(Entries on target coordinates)
◇ ◇ ◇ ◇

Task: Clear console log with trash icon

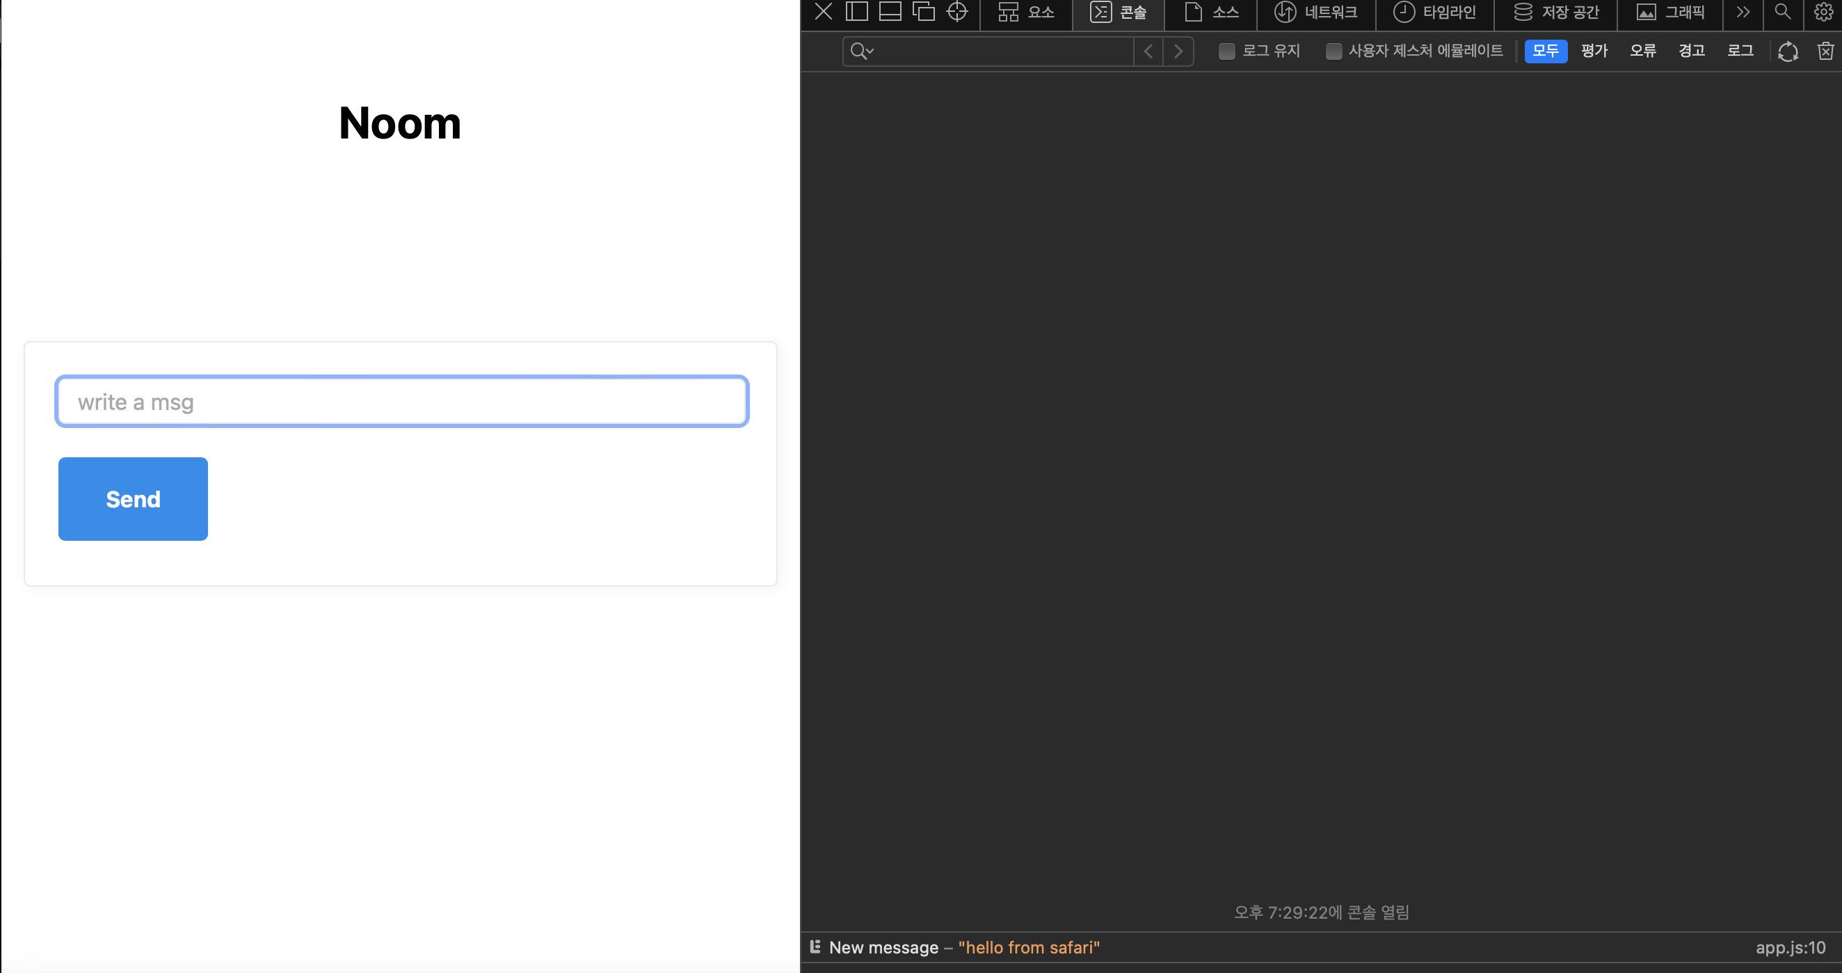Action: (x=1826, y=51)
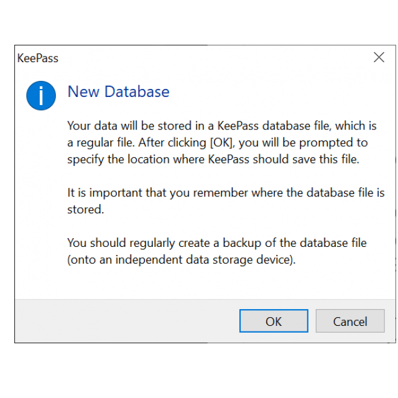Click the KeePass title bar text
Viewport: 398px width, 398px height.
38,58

◇ ◇ ◇ ◇

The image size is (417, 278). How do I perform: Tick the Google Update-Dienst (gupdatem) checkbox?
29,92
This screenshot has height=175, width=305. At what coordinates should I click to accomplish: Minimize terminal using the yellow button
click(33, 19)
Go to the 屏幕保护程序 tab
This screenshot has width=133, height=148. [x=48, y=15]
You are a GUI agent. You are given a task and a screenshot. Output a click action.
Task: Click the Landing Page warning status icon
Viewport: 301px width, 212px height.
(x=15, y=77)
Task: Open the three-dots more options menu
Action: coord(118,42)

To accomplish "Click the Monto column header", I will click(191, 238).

◇ ◇ ◇ ◇

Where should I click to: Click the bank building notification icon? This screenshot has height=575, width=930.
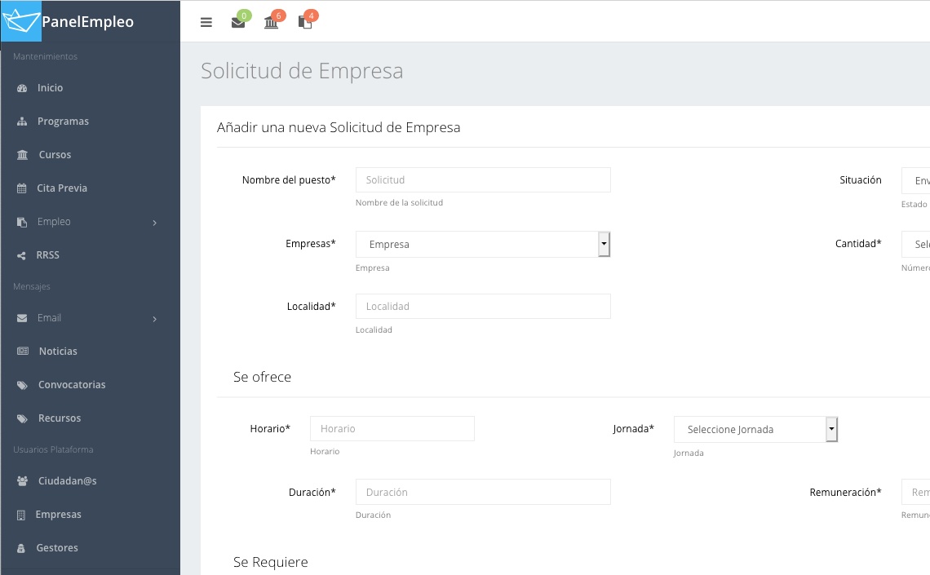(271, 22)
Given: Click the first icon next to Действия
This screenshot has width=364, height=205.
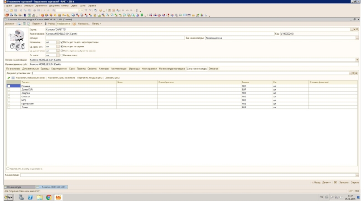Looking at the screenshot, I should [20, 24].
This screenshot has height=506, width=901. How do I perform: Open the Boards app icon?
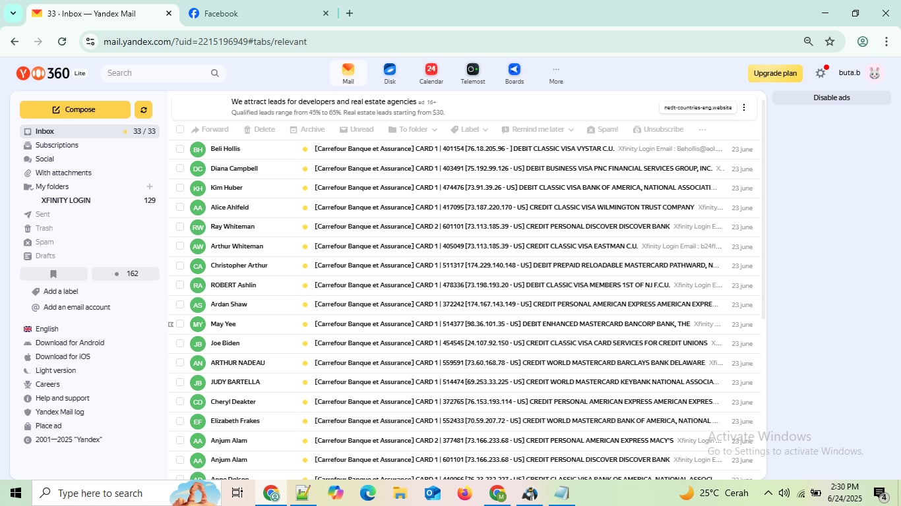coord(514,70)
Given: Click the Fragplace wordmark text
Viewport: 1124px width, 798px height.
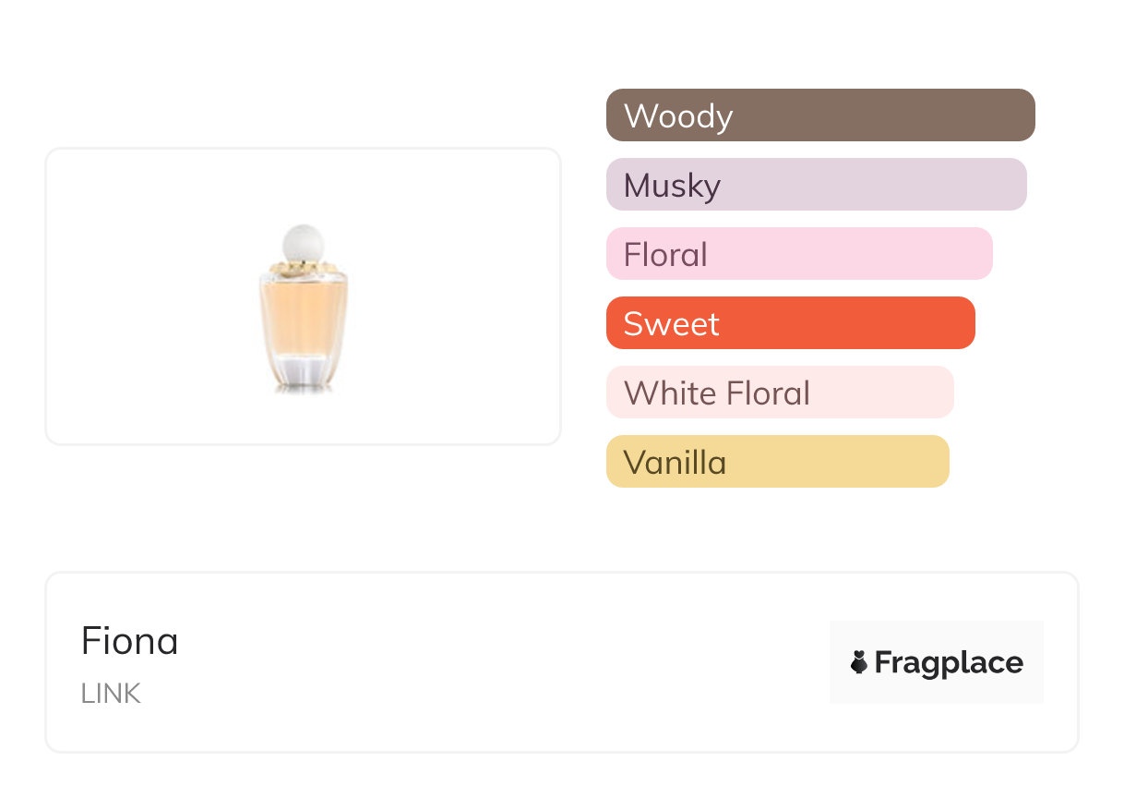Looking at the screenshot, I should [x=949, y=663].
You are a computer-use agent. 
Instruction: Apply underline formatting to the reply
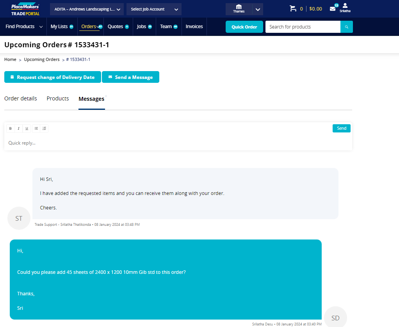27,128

◇ ◇ ◇ ◇

- _GOAL OF THE EXERCISE_: In the stretch of records from the line containing "The image size" through the line containing "will click(191, 238).", replace "yellow button" with "amber button" and give only those lines, with everything else unchanged.

- _SOLUTION BELOW_:
The image size is (417, 278). How do I perform: Tick the Google Update-Dienst (gupdatem) checkbox?
29,92
This screenshot has height=175, width=305. At what coordinates should I click to accomplish: Minimize terminal using the amber button
click(33, 19)
Go to the 屏幕保护程序 tab
This screenshot has width=133, height=148. [x=48, y=15]
You are a GUI agent. You are given a task and a screenshot. Output a click action.
Task: Click the Landing Page warning status icon
Viewport: 301px width, 212px height.
(x=15, y=77)
Task: Open the three-dots more options menu
Action: coord(118,42)

To accomplish "Click the Monto column header", I will click(191, 238).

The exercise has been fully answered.